* **EXERCISE PROMPT**
Put each line of the entries below into a numbered list, skipping any blank lines and omitting the pictures.

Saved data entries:
* START *

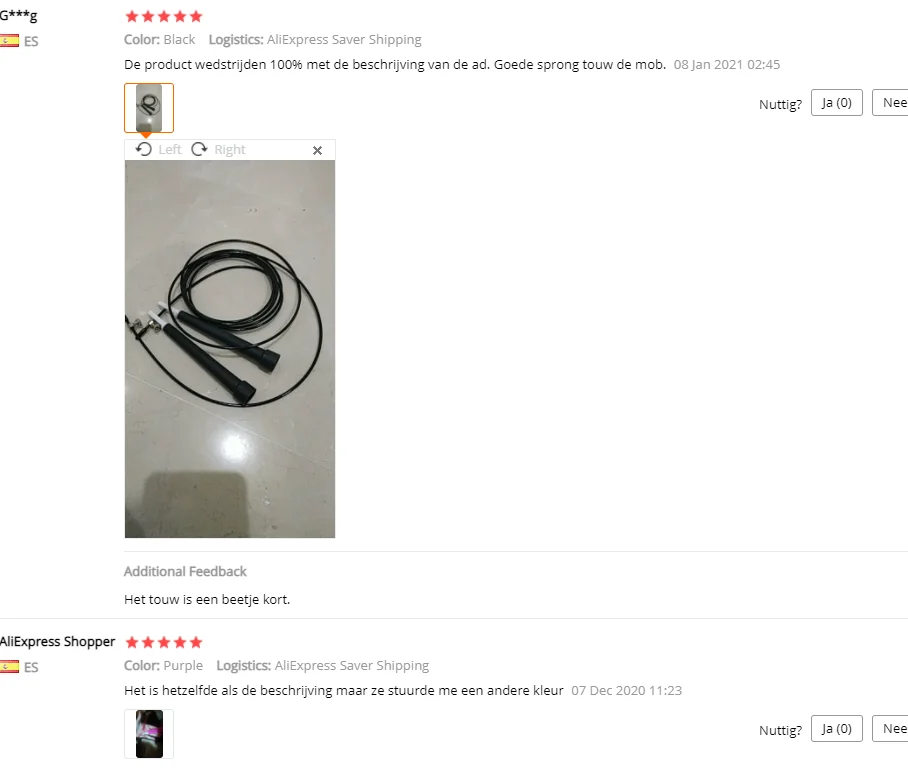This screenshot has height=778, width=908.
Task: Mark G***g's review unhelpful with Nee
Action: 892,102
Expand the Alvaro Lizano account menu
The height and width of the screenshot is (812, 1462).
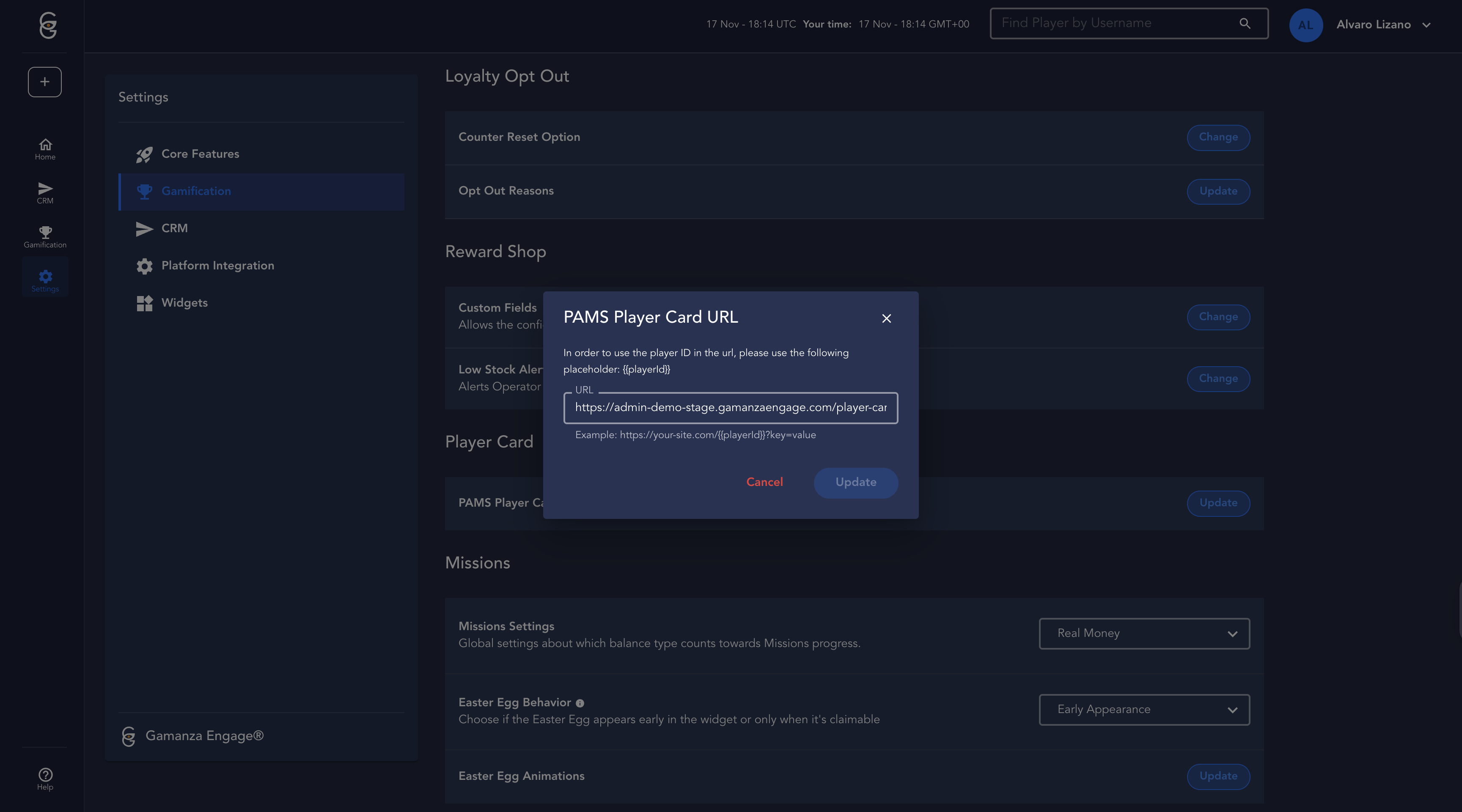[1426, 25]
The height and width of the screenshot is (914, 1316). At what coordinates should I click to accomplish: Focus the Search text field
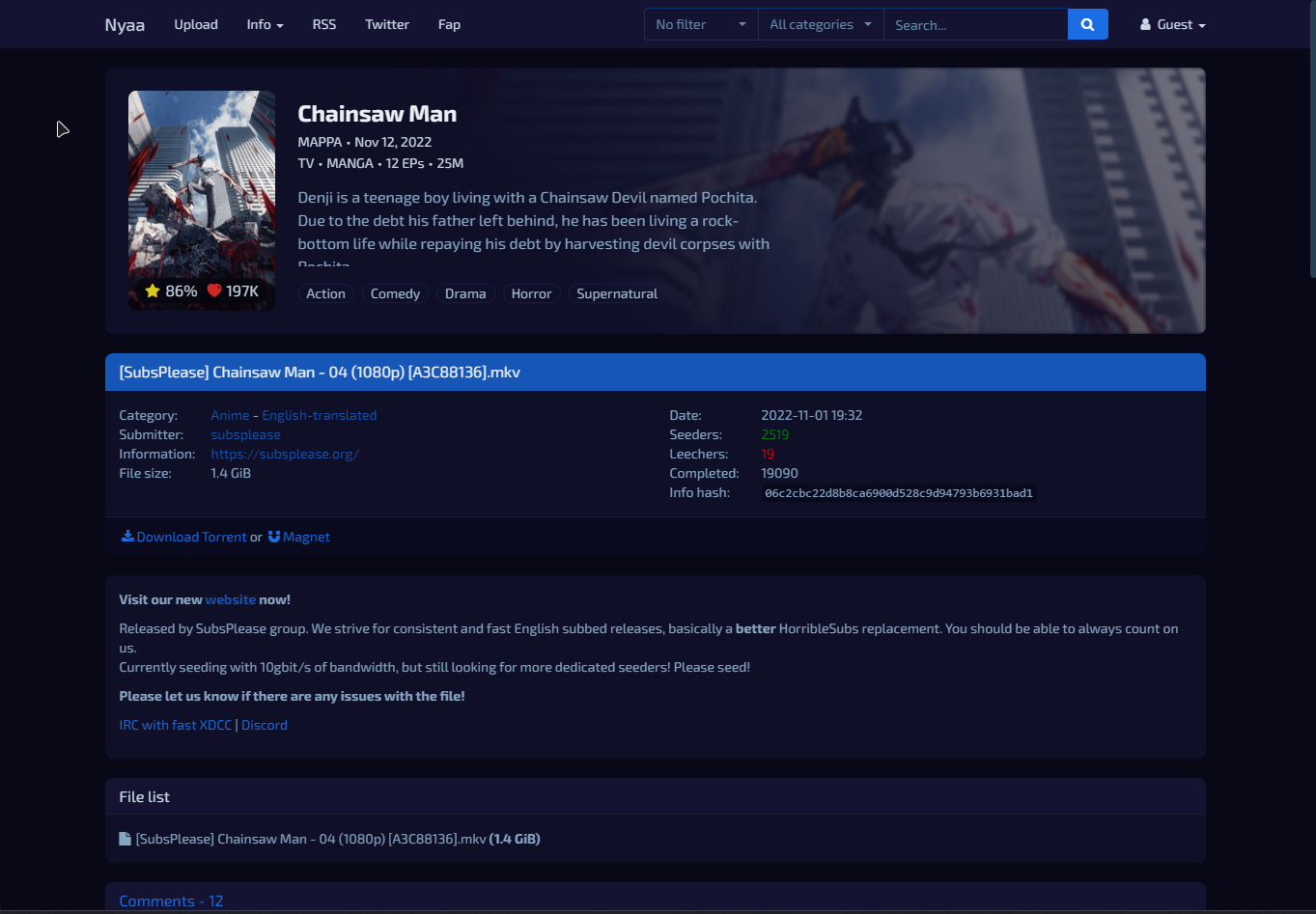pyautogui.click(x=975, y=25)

* END *

* **SOLUTION FOR THIS EXERCISE**
1. This screenshot has height=778, width=908.
2. Task: Mark G***g's review unhelpful with Nee
3. Action: 892,102
4. Expand the Alvaro Lizano account menu
5. The height and width of the screenshot is (812, 1462).
6. [1426, 25]
7. The height and width of the screenshot is (914, 1316). At what coordinates should I click to accomplish: Focus the Search text field
8. pyautogui.click(x=975, y=25)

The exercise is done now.